◆ OBJECTIVES:
1. In the news story about the couple living in Orem, who phoned Alex Evstratov in the middle of the night to say Russia had begun invading Ukraine?
2. From the news story about the couple living in Orem, copy the passage from "They both followed" to "outside of Kyiv.".

◆ TEXT SEGMENT:
_ _ _ _
By Harrison Epstein - Daily Herald | Apr 16, 2022

Harrison Epstein, Daily Herald

Alex Evstratov and Sasha Rudenko pose for a photo with their daughter, Stella, inside their Orem home on Wednesday, March 23, 2022.

“It started.”

Alex Evstratov was woken in the middle of the night with a phone call from his mother that Russia had begun invading Ukraine and bombing the neighboring nation.

Asleep next to him was his wife, Sasha Rudenko, their 2-year-old daughter, Stella, asleep too. For a brief time, Evstratov was the only one in the home who knew war had begun.

Evstratov was born and raised in Russia and Rudenko grew up in Ukraine. Now living in Orem, the two came to Utah individually and met while attending Brigham Young University. They became acquainted after seeing one another at the temple in 2014, became friends, dated and are now married.

While the call in the middle of the night was a surprise, it’s something the couple has known was a possibility.

Harrison Epstein, Daily Herald

Sasha Rudenko and Alex Evstratov pose for a photo outside their Orem home on Wednesday, March 23, 2022.

“He was telling me all the time, like, nothing’s going to happen. My family called me the day before and they were really worried, they were trying to decide if they should go to Poland right then, that day,” Rudenko told the Daily Herald in late March. “Alex was like, ‘No, nothing’s going to happen. I’m sure nothing’s going to happen.'”

They both followed the news in the days prior of Russian President Vladimir Putin, posturing his country closer to an invasion. They both remember Russia’s 2014 annexation of Crimea — an incident called illegal by the Brookings Institute and a “masterclass in political manipulation” by the Al Jazeera news network.

Back in the middle of the night, Evstratov was trying to get in touch with Rudenko’s family and friends, to no avail. It was then he woke up his wife and repeated his mother’s words. It started.

Eventually making contact with her family, Rudenko learned they were now in a village outside of Kyiv.
_ _ _ _
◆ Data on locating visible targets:

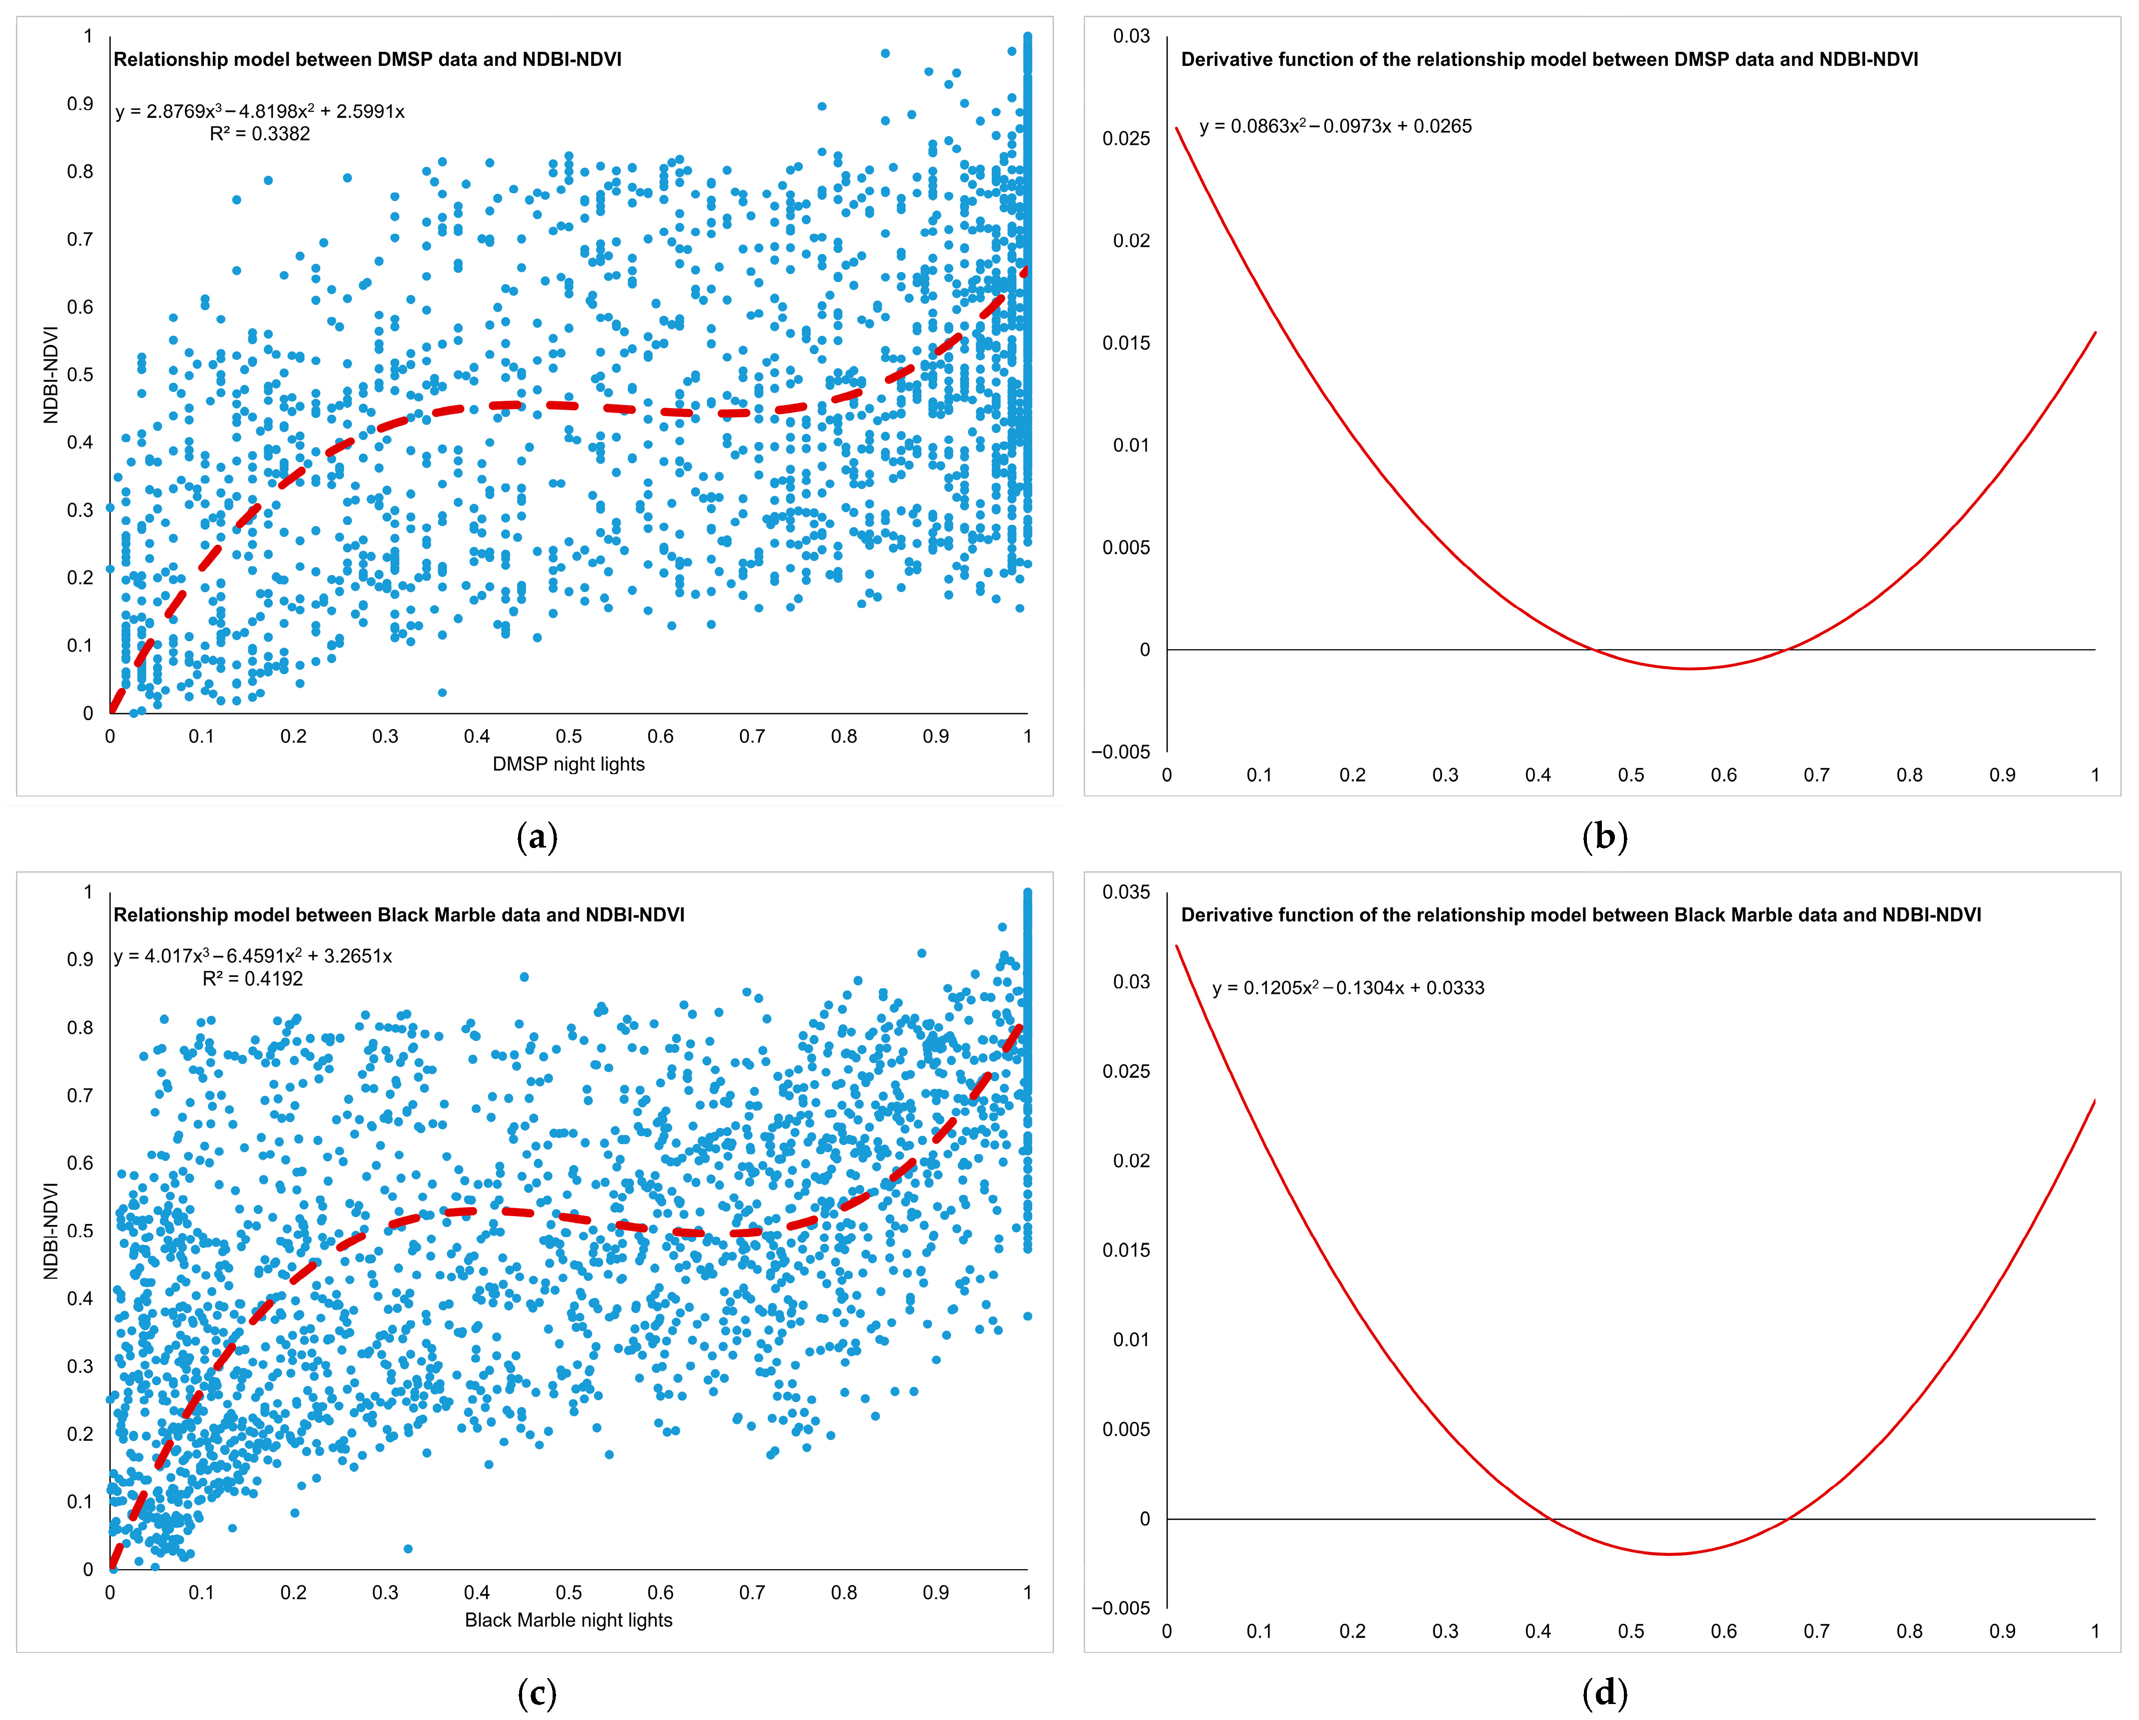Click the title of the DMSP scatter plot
[x=367, y=59]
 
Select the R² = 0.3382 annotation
[x=260, y=134]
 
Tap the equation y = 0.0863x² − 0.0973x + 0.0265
[x=1336, y=126]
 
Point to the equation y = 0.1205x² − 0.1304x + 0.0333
[x=1348, y=988]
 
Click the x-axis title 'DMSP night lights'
[x=569, y=764]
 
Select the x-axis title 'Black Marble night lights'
[x=569, y=1620]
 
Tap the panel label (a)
[x=537, y=837]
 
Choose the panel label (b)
[x=1604, y=837]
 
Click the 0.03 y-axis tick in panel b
[x=1131, y=36]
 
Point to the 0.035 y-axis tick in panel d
[x=1126, y=892]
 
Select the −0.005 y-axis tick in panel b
[x=1121, y=752]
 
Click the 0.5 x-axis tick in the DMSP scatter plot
[x=569, y=736]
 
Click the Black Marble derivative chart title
[x=1580, y=914]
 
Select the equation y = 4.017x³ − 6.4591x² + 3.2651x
[x=253, y=956]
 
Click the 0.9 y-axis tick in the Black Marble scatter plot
[x=80, y=959]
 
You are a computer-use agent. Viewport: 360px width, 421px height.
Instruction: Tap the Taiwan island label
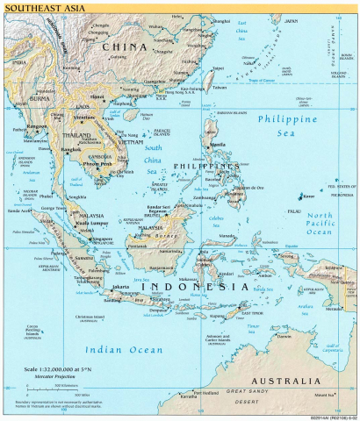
_ _ _ _
◆ SOLUTIONS:
1. His mother.

2.
They both followed the news in the days prior of Russian President Vladimir Putin, posturing his country closer to an invasion. They both remember Russia’s 2014 annexation of Crimea — an incident called illegal by the Brookings Institute and a “masterclass in political manipulation” by the Al Jazeera news network.

Back in the middle of the night, Evstratov was trying to get in touch with Rudenko’s family and friends, to no avail. It was then he woke up his wife and repeated his mother’s words. It started.

Eventually making contact with her family, Rudenko learned they were now in a village outside of Kyiv.